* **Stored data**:

————

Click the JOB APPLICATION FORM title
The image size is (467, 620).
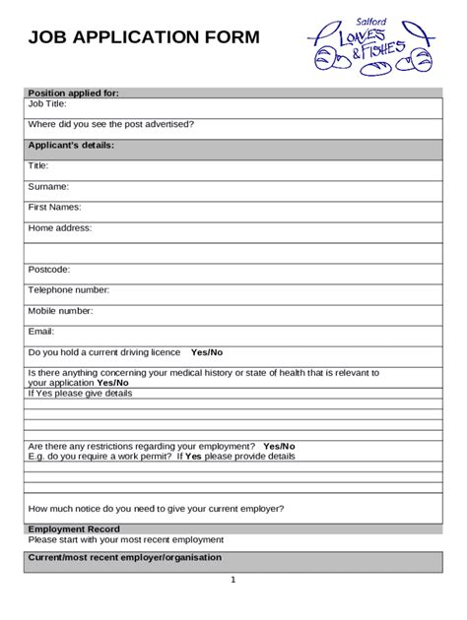144,38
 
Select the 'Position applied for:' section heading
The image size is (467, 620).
73,93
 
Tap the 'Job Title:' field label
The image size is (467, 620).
49,103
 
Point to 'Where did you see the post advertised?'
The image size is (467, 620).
110,124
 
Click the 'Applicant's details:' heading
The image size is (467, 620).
71,146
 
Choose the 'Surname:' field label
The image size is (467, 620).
48,186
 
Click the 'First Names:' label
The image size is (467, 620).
54,207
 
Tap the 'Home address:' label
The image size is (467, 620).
59,227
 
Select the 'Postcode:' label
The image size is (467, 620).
49,269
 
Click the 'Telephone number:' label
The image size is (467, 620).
68,289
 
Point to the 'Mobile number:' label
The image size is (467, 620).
60,310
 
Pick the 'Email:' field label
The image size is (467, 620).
41,332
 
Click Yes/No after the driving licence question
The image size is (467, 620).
207,351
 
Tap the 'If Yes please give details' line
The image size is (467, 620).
79,393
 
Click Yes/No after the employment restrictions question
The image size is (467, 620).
279,446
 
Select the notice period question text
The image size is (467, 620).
156,509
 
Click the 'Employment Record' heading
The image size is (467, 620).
73,529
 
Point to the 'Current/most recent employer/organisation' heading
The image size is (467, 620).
124,557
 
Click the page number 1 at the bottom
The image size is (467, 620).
234,581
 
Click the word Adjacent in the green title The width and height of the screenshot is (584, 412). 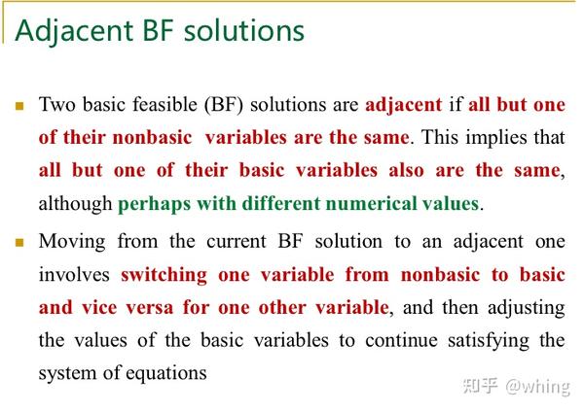point(74,30)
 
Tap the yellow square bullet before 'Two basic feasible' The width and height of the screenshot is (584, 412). point(19,107)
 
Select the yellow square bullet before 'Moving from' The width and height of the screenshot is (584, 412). point(19,243)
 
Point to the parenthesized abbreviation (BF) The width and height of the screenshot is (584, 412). point(224,105)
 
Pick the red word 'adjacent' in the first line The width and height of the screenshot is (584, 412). point(403,105)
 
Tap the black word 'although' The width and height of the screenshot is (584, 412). point(75,204)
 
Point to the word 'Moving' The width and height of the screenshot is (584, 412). point(72,242)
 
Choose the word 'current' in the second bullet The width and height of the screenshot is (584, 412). point(237,242)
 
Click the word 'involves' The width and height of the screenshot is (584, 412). point(74,275)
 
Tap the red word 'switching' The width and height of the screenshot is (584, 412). point(164,276)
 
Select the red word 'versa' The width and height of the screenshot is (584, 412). point(149,308)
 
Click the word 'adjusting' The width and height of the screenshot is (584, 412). point(527,309)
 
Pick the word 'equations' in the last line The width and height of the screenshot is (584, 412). point(166,374)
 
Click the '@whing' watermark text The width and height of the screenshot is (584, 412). point(537,388)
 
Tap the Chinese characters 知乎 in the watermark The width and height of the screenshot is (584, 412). point(480,386)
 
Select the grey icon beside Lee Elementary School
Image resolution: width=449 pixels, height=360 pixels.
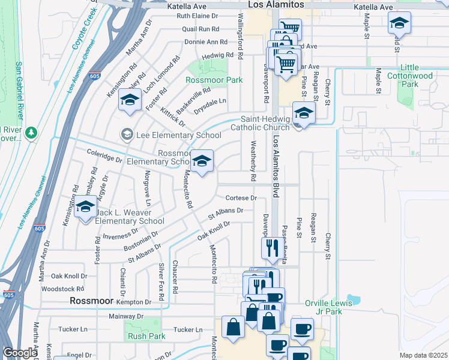127,134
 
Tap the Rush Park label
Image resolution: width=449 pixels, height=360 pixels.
146,337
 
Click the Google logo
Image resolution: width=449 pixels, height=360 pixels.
20,353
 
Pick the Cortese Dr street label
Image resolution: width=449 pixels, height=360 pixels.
241,198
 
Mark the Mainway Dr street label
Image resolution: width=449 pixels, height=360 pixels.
127,316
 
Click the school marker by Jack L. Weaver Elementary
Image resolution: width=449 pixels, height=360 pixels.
86,207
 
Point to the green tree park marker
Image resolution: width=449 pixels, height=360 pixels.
29,133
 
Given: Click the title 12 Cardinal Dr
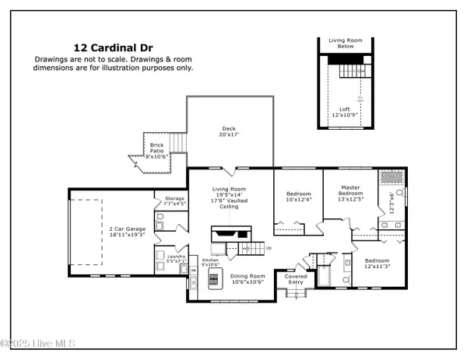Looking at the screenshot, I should coord(113,47).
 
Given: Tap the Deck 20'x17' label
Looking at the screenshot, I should coord(229,132).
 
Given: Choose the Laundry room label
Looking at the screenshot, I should coord(175,259).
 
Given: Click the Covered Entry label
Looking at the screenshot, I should coord(296,278).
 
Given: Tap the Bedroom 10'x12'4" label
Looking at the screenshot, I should coord(299,197).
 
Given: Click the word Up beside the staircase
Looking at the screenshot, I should coord(269,248).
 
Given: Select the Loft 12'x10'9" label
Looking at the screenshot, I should coord(344,112).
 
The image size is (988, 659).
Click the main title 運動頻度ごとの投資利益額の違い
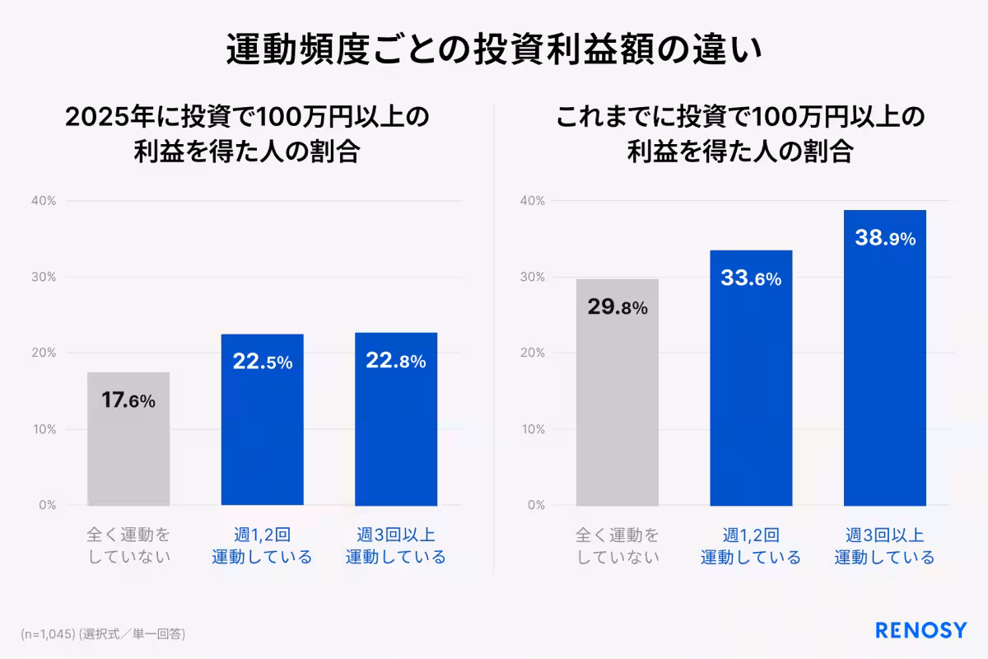coord(494,49)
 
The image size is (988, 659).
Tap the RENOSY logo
coord(920,631)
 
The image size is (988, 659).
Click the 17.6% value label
coord(128,401)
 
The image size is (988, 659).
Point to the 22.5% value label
coord(262,362)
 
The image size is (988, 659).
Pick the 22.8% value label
coord(396,361)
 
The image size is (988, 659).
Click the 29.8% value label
coord(617,307)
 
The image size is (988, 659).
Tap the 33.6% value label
coord(751,278)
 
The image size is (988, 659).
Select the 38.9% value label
coord(885,238)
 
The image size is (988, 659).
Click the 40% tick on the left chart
coord(44,201)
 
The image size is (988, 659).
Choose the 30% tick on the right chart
coord(533,277)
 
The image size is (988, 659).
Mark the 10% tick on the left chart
coord(44,429)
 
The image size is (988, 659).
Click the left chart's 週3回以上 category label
coord(396,545)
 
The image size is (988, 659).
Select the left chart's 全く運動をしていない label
coord(128,545)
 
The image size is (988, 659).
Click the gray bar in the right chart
coord(617,412)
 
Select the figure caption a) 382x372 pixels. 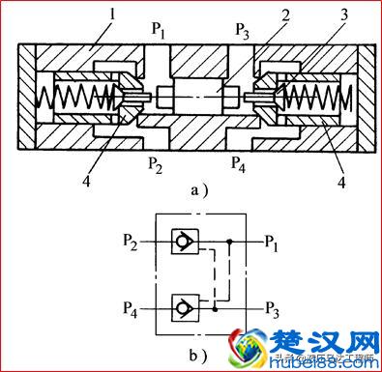pyautogui.click(x=199, y=189)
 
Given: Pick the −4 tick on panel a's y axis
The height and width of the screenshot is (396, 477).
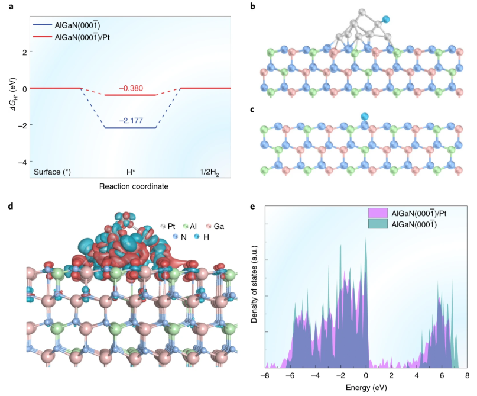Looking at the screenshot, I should [22, 162].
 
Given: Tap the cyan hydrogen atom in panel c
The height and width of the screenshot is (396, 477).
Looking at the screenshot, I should [364, 117].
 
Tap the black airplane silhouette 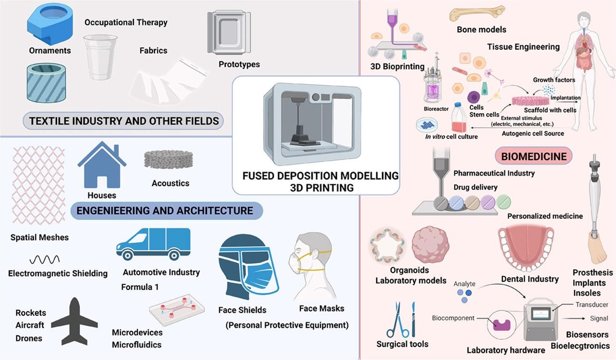75,321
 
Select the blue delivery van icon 153,244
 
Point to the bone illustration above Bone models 477,13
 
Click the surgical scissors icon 399,320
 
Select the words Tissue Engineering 523,47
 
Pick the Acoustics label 170,183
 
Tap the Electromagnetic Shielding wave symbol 44,260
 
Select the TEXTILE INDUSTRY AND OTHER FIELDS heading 125,121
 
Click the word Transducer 591,305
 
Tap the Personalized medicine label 545,216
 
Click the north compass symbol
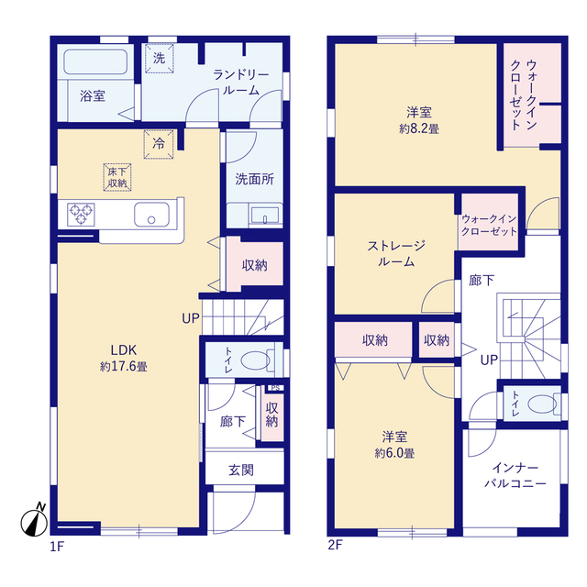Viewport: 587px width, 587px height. point(34,522)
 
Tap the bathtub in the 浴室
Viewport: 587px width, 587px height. point(95,61)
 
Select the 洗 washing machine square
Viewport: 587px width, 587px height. point(159,59)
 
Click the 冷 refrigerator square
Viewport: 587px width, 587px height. point(159,144)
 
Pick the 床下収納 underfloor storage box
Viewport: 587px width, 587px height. point(117,177)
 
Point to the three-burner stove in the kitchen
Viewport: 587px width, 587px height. point(81,215)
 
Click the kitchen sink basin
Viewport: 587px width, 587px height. point(151,215)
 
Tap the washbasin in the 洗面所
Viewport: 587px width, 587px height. point(265,216)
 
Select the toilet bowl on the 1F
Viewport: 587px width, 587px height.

————

* **REQUIRED WORK**: Could you render the rows from the line containing "Point to the word" through the line containing "Click the word 'adjusting'" as a numbered list, with blank lines dropped?

* **SOLUTION FOR THIS EXERCISE**:
1. Point to the word 'Moving' The width and height of the screenshot is (584, 412). point(72,242)
2. Choose the word 'current' in the second bullet The width and height of the screenshot is (584, 412). point(237,242)
3. Click the word 'involves' The width and height of the screenshot is (584, 412). point(74,275)
4. Tap the red word 'switching' The width and height of the screenshot is (584, 412). point(164,276)
5. Select the red word 'versa' The width and height of the screenshot is (584, 412). point(149,308)
6. Click the word 'adjusting' The width and height of the screenshot is (584, 412). point(527,309)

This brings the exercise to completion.